What is being asked: Please return each entry that follows exactly as given, but without pictures.

__________

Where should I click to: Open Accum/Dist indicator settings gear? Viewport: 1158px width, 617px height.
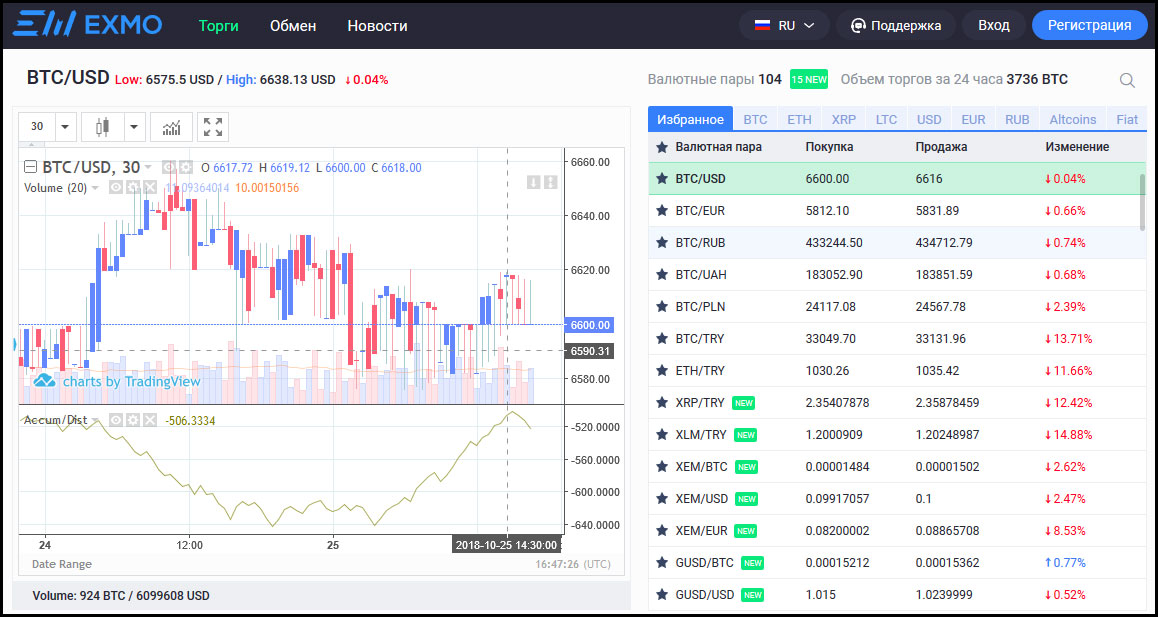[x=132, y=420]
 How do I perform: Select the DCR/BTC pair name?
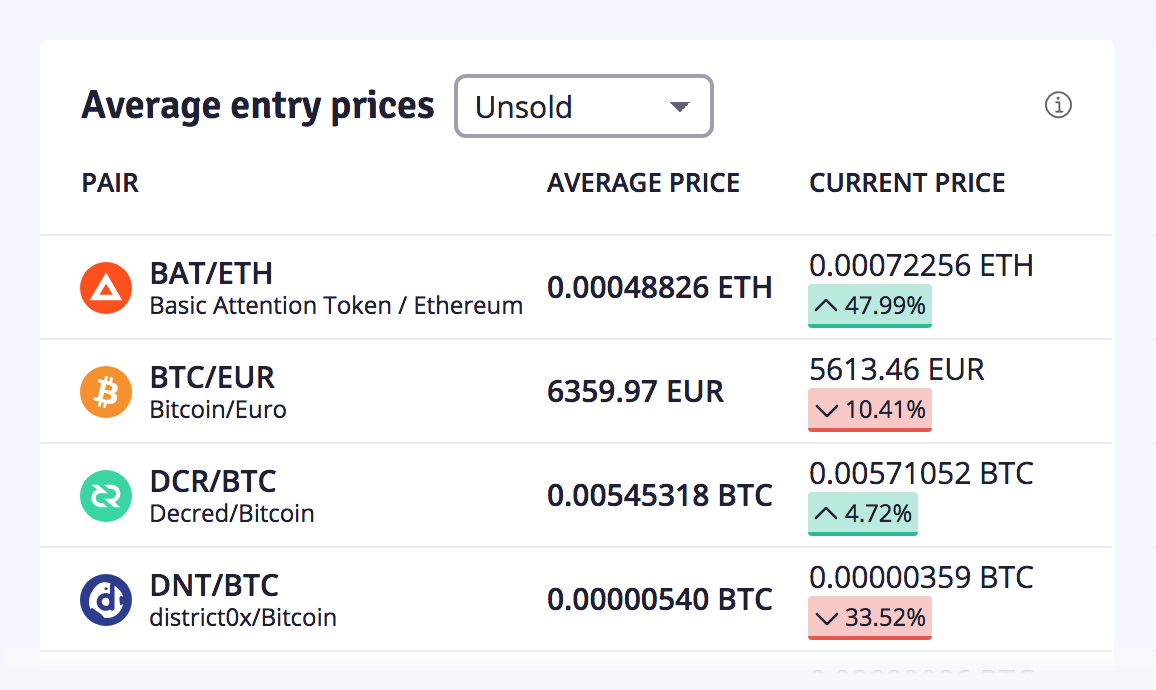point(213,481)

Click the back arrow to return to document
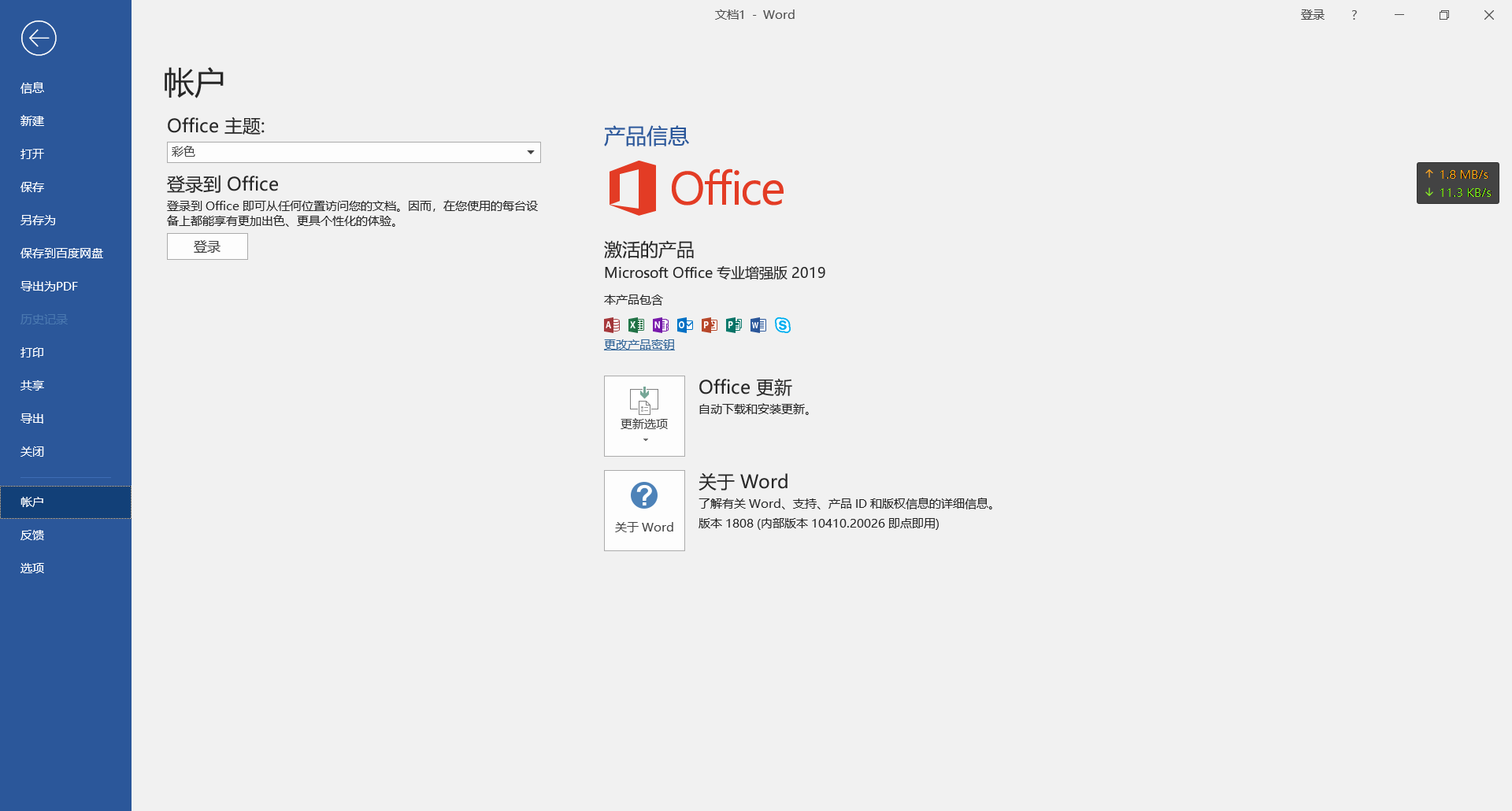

__________

Written answer:
Where should I click to: Open Accum/Dist indicator settings gear? Viewport: 1158px width, 617px height.
[x=132, y=420]
 How do I perform: Select the DCR/BTC pair name?
point(213,481)

Click the back arrow to return to document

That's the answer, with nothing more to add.